Drittens: Die Gewerkschaften können in den Jahren der Vollbeschäftigung zwar die Reallöhne sichern. Ob allerdings der Verteilungsspielraum ausgeschöpft wurde, ist fraglich. Die übertariflichen Zahlungen, die in einzelnen Branchen eine durchaus nennenswerte Höhe erreichen, deuten darauf hin, dass noch höhere Lohnabschlüsse möglich gewesen wären.
Der Unterschied zwischen Tariflohn und tatsächlich gezahlten Löhnen führt zu Überlegungen, die Tarifpolitik betriebsnäher zu gestalten. Die Gewerkschaften erhoffen sich dadurch auch, die Beteiligung der Arbeitnehmer an der Gewerkschaftsarbeit zu verstärken. Doch die Tendenz zur Zentralisierung der Tarifkonflikte wird durch das Konzept der „betriebsnahen Tarifpolitik” nicht aufgehalten. Und die Selbstverständlichkeit, mit der die jährlichen Lohnrunden und Lohnerhöhungen stattfinden, trägt nicht dazu bei, das Engagement der Mitglieder für Lohnauseinandersetzungen zu stärken.
Und schließlich ist viertens nicht zu übersehen, dass sich das durchschnittliche Einkommen aus unselbstständiger Arbeit von 1950 bis 1960 zwar gut verdoppelt. Das aus selbstständiger Arbeit hingegen verdreifacht sich im selben Zeitraum fast. Berücksichtigt man den ständig steigenden Anteil der Arbeitnehmer an der Zahl der Erwerbstätigen, so ergibt sich ein Sinken der (bereinigten) Lohnquote von 58,4 Prozent (1950) über 54,1 Prozent (1955) und 53,6 Prozent (1960) auf 54,8 Prozent (1965).

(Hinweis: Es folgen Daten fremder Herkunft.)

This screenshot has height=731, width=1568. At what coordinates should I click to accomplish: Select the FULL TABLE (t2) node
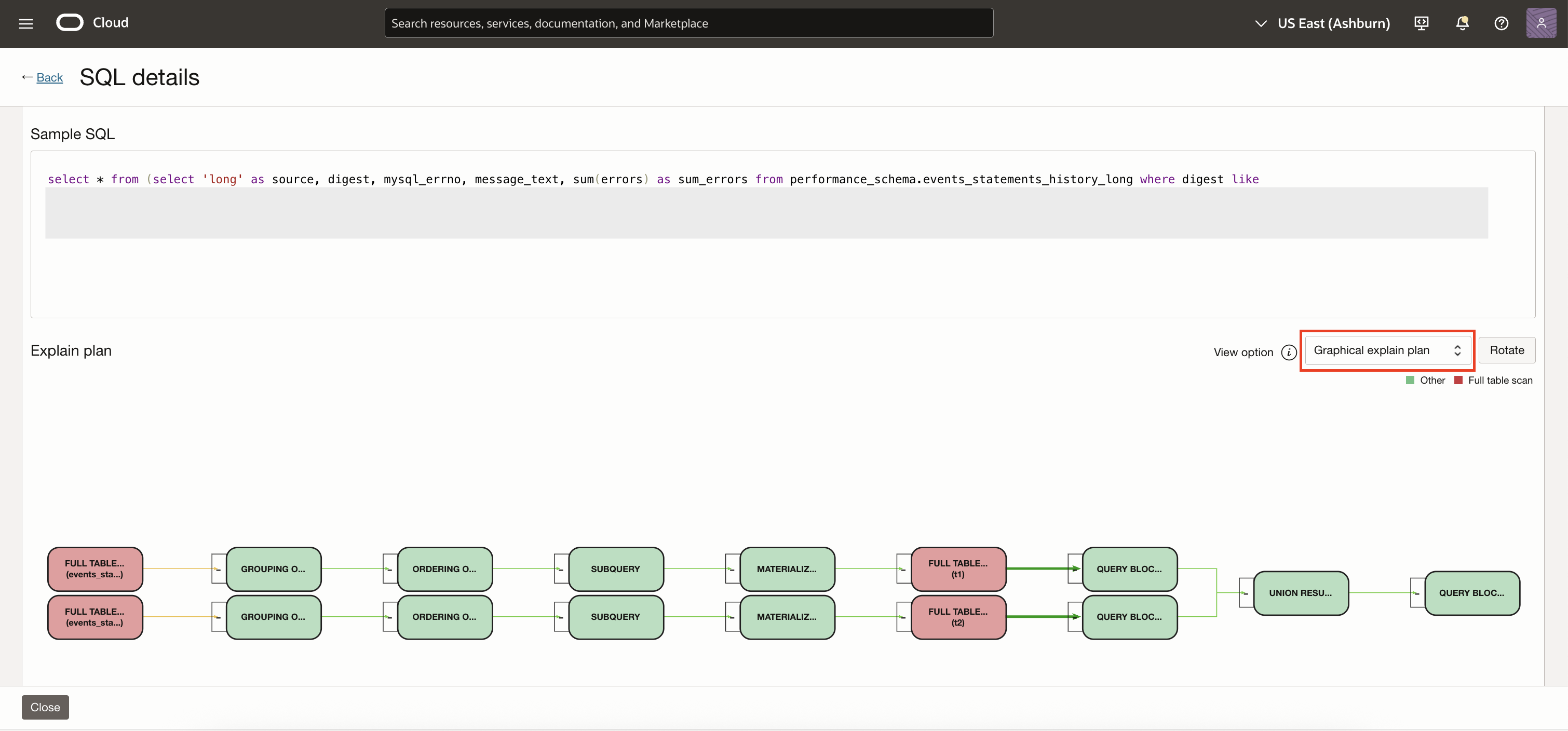(x=958, y=617)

Vor diesem Hintergrund gewinnen die Pläne zur Vermögensbildung in Arbeitnehmerhand Bedeutung. Der von der Regierung 1961 mit dem 312-Mark-Gesetz beschrittene Weg und die Ausgabe von „Volksaktien” gelten bei der Mehrheit der Gewerkschafter als „Volkskapitalismus”, dem sie, so Bruno Gleitze, die Idee einer Vermögensbildung über große Fonds vorziehen, an denen die Arbeitnehmer Anteilscheine erhalten sollen. In der Tat: Weder durch das Vermögensbildungsgesetz von 1961 noch durch die Aufstockung des begünstigten Sparbetrages auf 624,– Mark mit Gesetz vom 30. Juni 1971 wird eine Veränderung der Verteilung des Produktivvermögens erreicht.